London. London will sich in Zukunft stärker nach Asien und dem Pazifikraum ausrichten. Die größte Gefahr für die Sicherheit ihres Landes gehe aber von Russland aus, glaubt die britische Regierung.

Erstmals seit Jahrzehnten der Abrüstung will die britische Regierung wieder einen Ausbau ihres Atomwaffenarsenals ermöglichen. Das geht aus einem Dokument zur strategischen Neuausrichtung des Landes nach dem Brexit hervor, das Premierminister Boris Johnson im Parlament vorgestellt hat.

Demnach soll die bislang bis Mitte des Jahrzehnts vorgesehene Begrenzung der Anzahl von Atomsprengköpfen von 180 auf bis zu 260 erhöht werden. Das sei notwendig, um angesichts des "sich verändernden Sicherheitsumfelds einschließlich einer Reihe von technologischen und ideologischen Bedrohungen" ein Minimum an Abschreckung aufrechtzuerhalten, hieß es.
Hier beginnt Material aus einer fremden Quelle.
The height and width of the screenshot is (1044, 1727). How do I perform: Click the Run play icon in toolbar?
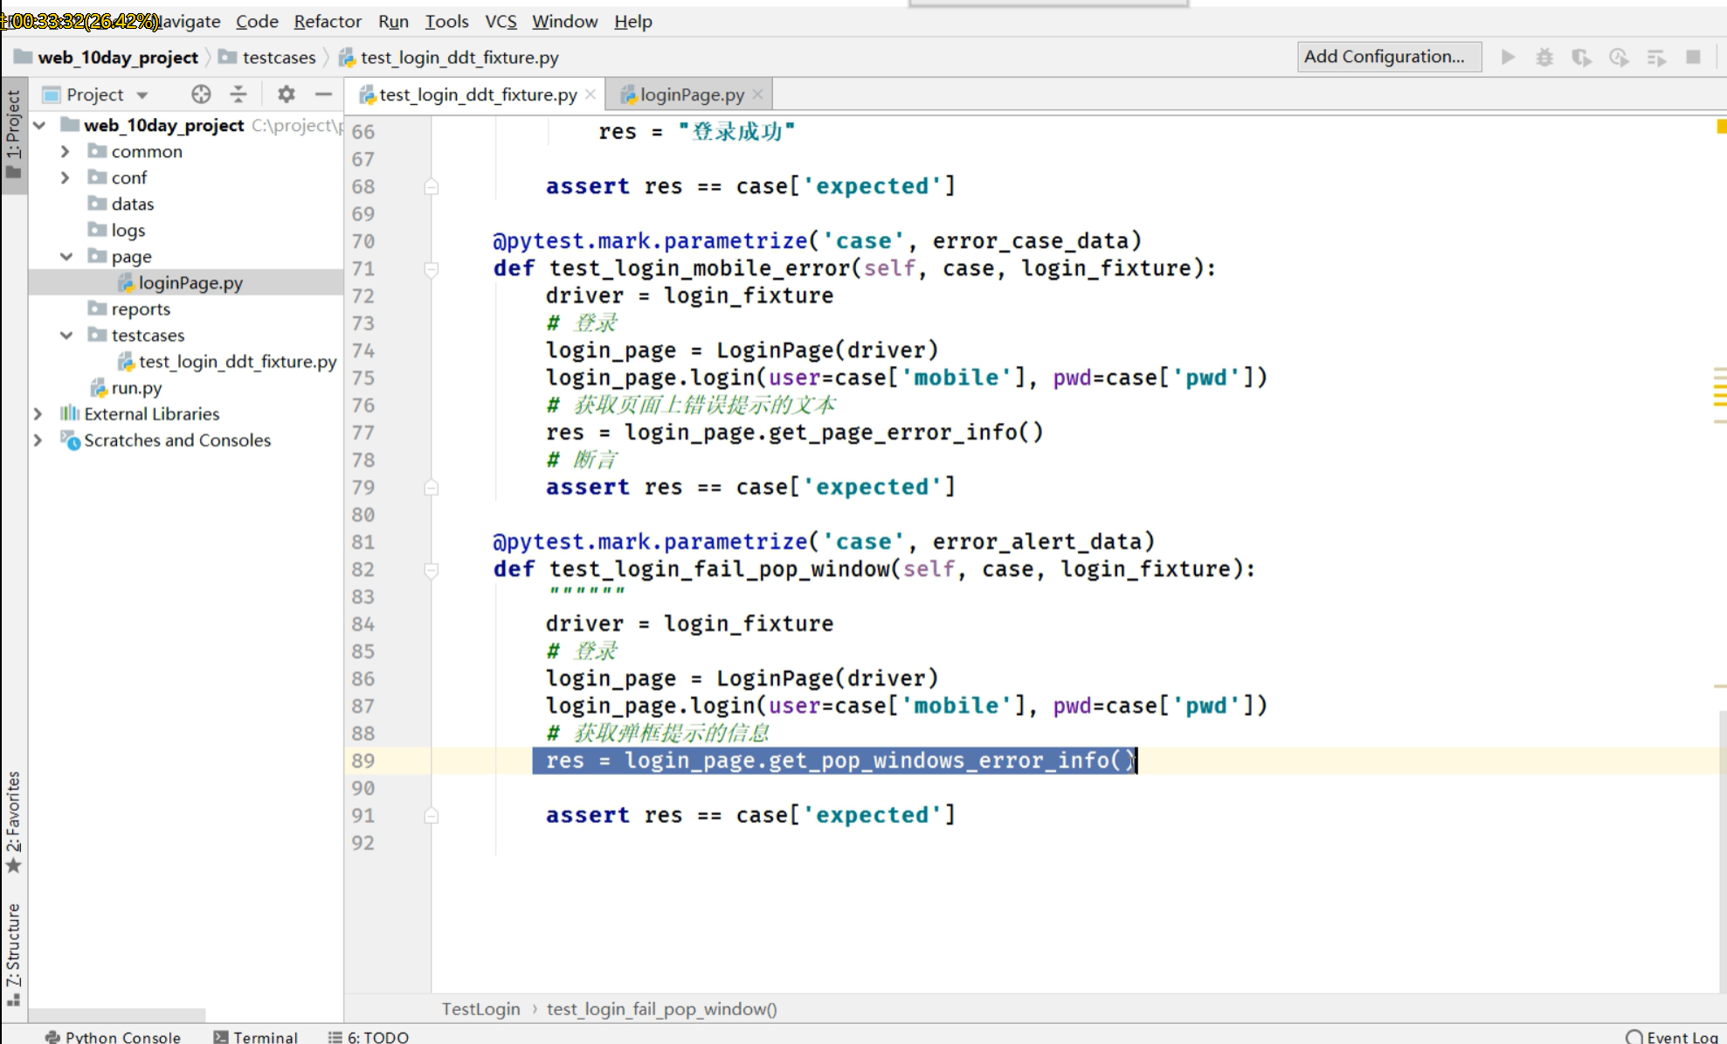[x=1508, y=58]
Wie viele Sprengköpfe Großbritannien derzeit besitzt, ist offiziell nicht bekannt. Daher ist nicht klar, ob Großbritannien sein Arsenal tatsächlich vergrößern oder nur weniger reduzieren will als bislang geplant. Die Vereinigung Amerikanischer Wissenschaftler FAS beziffert das britische Arsenal (Stand 2020) auf 195, von denen 120 einsatzfähig stationiert sind. Ein Regierungssprecher betonte, die Verpflichtungen Großbritanniens aus dem Atomwaffensperrvertrag würden von der Anpassung nicht berührt. Die Erneuerung der Kapazitäten zur nuklearen Abschreckung seien Teil einer 24 Milliarden Pfund (27,9 Milliarden Euro) schweren Investition in die Streitkräfte, sagte Johnson.

Die Regierung bezeichnete die sogenannte "Integrated Review" als radikalste Neubewertung des britischen Platzes in der Welt seit dem Ende des Kalten Krieges. Ziel des Projekts sei es, "das Vereinigte Königreich stärker, sicherer und wohlhabender" zu machen, sagte der britische Regierungschef.

London will sich zudem geopolitisch stärker nach Asien und zum Pazifikraum ausrichten. Bis 2030 rechnet die britische Regierung demnach mit einer weiteren Entwicklung zu einer multipolaren Welt und einer Verlagerung des Schwerpunkts in den indopazifischen Raum. Dem solle mit der Entsendung des Flugzeugträgers "HMS Queen Elizabeth" in den Pazifik und einer Reise Johnsons nach Indien später in diesem Jahr Rechnung getragen werden. Teil dieser Strategie sei auch die Einladung Südkoreas, Australiens und Indiens zum G7-Gipfel, der im Juni im englischen Cornwall stattfinden soll, und der Beginn von Beitrittsgesprächen zum transpazifischen Handelsabkommen TPP.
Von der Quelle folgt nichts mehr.